(Your instructions): Please count the lines in the entries below that contain the word "November" and give only that number.

(Raw data):
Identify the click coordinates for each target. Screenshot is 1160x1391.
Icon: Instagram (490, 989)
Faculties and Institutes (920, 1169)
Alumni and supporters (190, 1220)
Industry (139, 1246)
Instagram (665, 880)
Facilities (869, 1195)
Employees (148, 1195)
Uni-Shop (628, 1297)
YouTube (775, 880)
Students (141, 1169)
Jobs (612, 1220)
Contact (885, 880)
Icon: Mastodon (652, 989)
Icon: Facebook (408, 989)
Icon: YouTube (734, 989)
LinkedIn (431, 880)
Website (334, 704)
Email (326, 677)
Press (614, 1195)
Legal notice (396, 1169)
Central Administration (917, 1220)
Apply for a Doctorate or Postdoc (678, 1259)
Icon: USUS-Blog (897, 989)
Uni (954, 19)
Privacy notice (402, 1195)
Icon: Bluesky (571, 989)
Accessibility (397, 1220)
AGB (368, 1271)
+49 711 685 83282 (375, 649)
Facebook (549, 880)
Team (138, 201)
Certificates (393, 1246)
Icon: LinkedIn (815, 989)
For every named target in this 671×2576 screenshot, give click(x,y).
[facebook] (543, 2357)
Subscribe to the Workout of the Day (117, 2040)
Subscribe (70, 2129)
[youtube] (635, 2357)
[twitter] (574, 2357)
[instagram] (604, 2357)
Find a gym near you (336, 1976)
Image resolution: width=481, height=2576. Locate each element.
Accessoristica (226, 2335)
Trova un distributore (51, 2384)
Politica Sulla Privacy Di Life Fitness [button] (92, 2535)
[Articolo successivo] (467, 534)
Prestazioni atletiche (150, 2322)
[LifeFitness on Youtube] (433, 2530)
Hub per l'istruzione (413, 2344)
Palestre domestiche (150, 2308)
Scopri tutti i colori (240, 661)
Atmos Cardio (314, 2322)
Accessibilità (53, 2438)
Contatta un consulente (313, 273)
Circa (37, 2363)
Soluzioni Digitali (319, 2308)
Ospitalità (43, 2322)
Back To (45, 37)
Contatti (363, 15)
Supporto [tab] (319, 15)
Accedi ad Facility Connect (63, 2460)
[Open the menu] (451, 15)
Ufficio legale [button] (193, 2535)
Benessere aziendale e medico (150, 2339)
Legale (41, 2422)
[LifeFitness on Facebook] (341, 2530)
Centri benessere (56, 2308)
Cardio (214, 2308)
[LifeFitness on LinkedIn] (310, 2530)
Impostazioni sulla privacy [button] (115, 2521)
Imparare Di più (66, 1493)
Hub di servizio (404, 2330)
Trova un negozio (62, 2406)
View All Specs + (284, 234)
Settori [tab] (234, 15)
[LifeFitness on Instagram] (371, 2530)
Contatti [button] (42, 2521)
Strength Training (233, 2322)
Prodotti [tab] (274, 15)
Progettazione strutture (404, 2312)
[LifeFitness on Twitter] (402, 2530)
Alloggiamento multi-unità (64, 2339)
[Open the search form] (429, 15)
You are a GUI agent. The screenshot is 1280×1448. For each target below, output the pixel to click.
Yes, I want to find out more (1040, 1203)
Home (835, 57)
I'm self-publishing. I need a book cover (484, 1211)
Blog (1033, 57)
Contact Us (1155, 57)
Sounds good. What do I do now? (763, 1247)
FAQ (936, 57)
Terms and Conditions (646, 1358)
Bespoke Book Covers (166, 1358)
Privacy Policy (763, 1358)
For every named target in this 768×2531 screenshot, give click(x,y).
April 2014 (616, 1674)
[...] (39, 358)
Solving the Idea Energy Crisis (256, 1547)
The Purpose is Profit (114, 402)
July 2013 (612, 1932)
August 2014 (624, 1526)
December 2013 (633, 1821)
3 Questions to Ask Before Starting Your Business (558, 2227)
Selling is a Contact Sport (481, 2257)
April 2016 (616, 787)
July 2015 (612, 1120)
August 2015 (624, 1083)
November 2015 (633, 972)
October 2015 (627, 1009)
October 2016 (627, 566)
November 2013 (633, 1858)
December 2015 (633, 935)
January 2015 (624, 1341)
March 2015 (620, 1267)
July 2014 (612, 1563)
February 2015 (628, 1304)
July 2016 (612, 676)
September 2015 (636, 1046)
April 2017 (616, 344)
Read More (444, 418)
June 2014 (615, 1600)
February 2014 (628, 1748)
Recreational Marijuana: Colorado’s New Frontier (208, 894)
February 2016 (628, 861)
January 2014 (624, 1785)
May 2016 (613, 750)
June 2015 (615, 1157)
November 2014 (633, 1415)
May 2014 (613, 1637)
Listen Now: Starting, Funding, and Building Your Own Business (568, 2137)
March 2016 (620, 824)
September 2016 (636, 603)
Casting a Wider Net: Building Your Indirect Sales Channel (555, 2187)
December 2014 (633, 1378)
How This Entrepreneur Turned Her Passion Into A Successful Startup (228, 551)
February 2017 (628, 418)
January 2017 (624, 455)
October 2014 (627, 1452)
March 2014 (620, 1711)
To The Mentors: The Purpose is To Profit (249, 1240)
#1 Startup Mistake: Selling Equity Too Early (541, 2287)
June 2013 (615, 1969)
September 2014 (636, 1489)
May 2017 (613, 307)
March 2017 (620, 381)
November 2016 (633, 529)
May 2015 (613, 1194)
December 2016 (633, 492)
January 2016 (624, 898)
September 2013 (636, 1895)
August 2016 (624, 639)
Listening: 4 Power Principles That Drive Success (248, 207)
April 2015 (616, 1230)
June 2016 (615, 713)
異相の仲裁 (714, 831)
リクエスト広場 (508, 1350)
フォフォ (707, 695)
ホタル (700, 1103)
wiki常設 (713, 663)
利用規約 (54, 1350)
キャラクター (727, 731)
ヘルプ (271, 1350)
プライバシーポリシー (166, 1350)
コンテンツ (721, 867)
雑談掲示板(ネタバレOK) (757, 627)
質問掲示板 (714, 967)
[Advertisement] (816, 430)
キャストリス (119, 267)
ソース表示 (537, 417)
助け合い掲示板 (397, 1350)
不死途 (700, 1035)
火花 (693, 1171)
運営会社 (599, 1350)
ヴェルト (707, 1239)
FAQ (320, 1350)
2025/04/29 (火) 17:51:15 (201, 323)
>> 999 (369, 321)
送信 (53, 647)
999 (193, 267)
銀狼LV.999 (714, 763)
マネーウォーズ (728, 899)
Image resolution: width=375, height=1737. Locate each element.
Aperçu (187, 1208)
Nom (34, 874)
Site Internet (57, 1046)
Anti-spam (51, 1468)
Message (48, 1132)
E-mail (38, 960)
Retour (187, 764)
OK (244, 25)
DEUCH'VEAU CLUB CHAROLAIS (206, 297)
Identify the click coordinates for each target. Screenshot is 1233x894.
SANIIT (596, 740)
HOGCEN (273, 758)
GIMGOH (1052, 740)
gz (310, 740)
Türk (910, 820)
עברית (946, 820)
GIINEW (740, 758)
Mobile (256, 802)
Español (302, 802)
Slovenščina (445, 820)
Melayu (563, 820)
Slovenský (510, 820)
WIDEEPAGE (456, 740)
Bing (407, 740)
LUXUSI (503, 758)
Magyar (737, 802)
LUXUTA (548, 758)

(Solved problem): 4